# Is Samsung the crap that it appears to be to me?



## Richard King (Mar 25, 2002)

I sent the following to Samsung after, once again, having ANOTHER problem with one of their products. What's been the general impression from Samsung users here? Similar? Different?



> I received the following email quite some time after I sent in a problem report on my computer monitor that quit working properly. Needless to say, it took so long for you people to get back to me that I replaced the monitor with a NON Samsung (Hannspree) model that has been working fine since. I currently own the following Samsung equipment:
> 
> 1 - Samsung Front Load Washer and Dryer. The washer worked for about 5 months or so and now works intermittantly and can't be counted on to finish a load. Of course, being intermittant, I don't dare call the repair guy and get stuck with a service call when it worked properly.
> 
> ...


----------



## harsh (Jun 15, 2003)

Aside from numerous HDMI handshaking issues (some of them with other Samsung products), I haven't seen a trend towards craptitude.


----------



## ajc68 (Jan 23, 2008)

I've owned three TV's (32", 40", 46") and DVD recorder and two Blu-ray players over the past 3-4 years and have experienced no problems... Knock on wood...


----------



## sschr (Apr 9, 2007)

I have a Samsung DLP 61 incher, a 32 Samsung LCD, two cell phones and a DVD player, and one exception, all of them have performed flawlessly. The one issue I had with my DLP was responded to within 24 hours and fixed with inhome service within a week.


----------



## Rich (Feb 22, 2007)

Richard King said:


> I sent the following to Samsung after, once again, having ANOTHER problem with one of their products. What's been the general impression from Samsung users here? Similar? Different?


My sentiments exactly. The ONLY Sammy product that I have been satisfied with is my one 21-200. I've tried several Hi Def TVs and brought them all back. I bought two Sammy DVD upscalers that cost over $300 each and they don't work nearly as well as a $79 Sony upscaler. I've refused to even try a Sammy cell phone. The worst hard drives I've ever used have been Sammys. The list just goes on and on. In any event, you are not alone. I've gotten to the point that I don't even consider Sammys when buying electronics. My feelings about Toshiba mirror my feelings about Samsung.

Of course, you're gonna get many posts from good folks who say that they've never had a problem with any Samsung products. Same thing happens to me whenever I go into a rant about the HR line of 100s. All we have to go by is our own experiences with products, unless you want to believe that several people get stuck with junk and the great majority of the populace have perfectly working devices. Logically, that doesn't seem possible.

Rich


----------



## Tom Robertson (Nov 15, 2005)

Put me in the Happy Sammy Camper group.

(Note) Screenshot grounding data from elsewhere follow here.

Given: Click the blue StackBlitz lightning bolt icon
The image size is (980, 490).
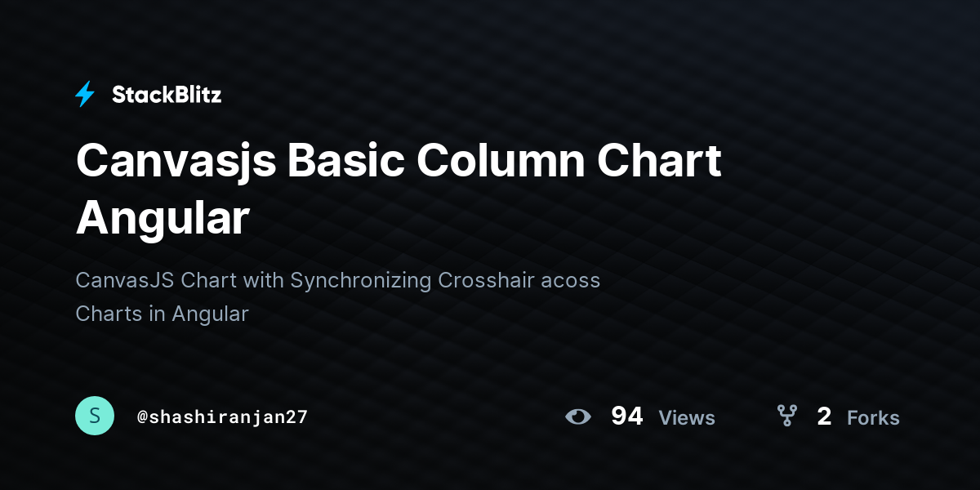Looking at the screenshot, I should coord(85,94).

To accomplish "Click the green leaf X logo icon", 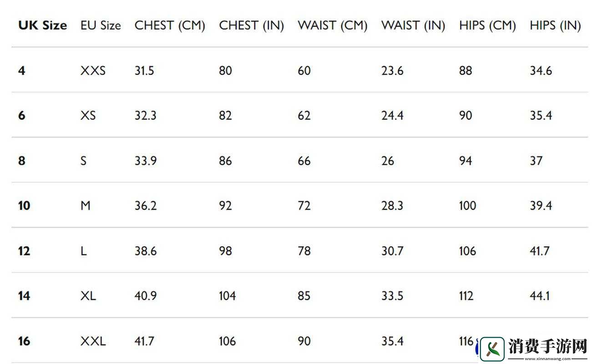I will click(492, 349).
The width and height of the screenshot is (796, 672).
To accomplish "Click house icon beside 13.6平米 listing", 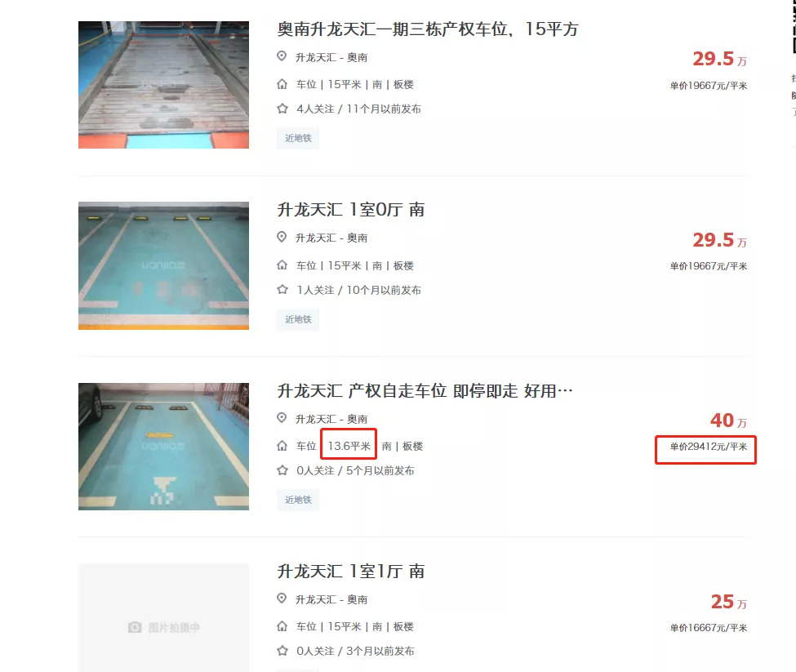I will pyautogui.click(x=282, y=446).
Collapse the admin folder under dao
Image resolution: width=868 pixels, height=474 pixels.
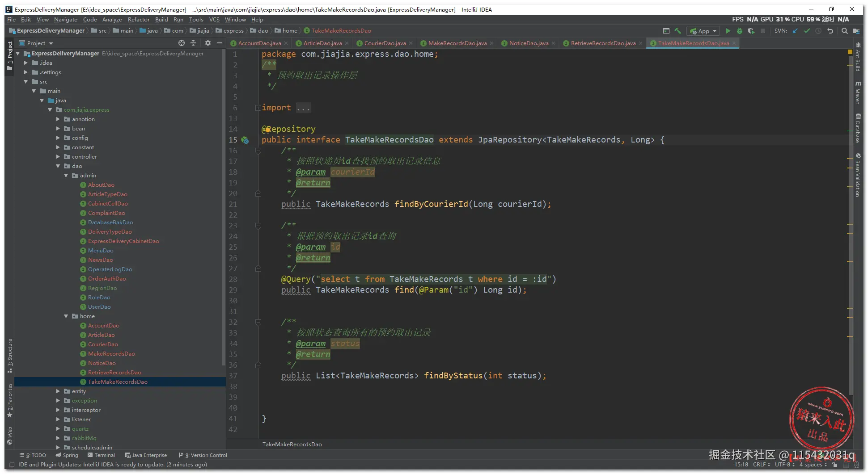click(66, 176)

I have two DLPs, one microwave, and a couple HR21s. One DLP had a problem, they fixed it immediately. The service guy said (at the time) that Samsung had one of the best attitudes for repairs--they worked for a good reputation.

(Other companies, that I won't name, won't help the service techs at all.)

Now, things obviously change over time. Hopefully Samsung hasn't gone downhill. But it can happen.

Cheers,
Tom


----------



## sigma1914 (Sep 5, 2006)

I love my current Samsung HDTV, but hated my old Samsung BluRay. Load times were forever & it was a crap-shoot whether or not the disc would work.


----------



## Phil T (Mar 25, 2002)

It seems to be hit and miss for me. I had a couple of their cameras that were great. Cell phones seem to last only a year. DVR's and sound systems I purchased went back after initial purchase due to just not liking them once they were set up.


----------



## Stewart Vernon (Jan 7, 2005)

I'm pretty sure my old cellphone was Samsung and I had that for many years before getting an iPhone this year. I also have had a combo Blu/HD player for about a year... and I now have a Samsung DLP HDTV that I'm happy with.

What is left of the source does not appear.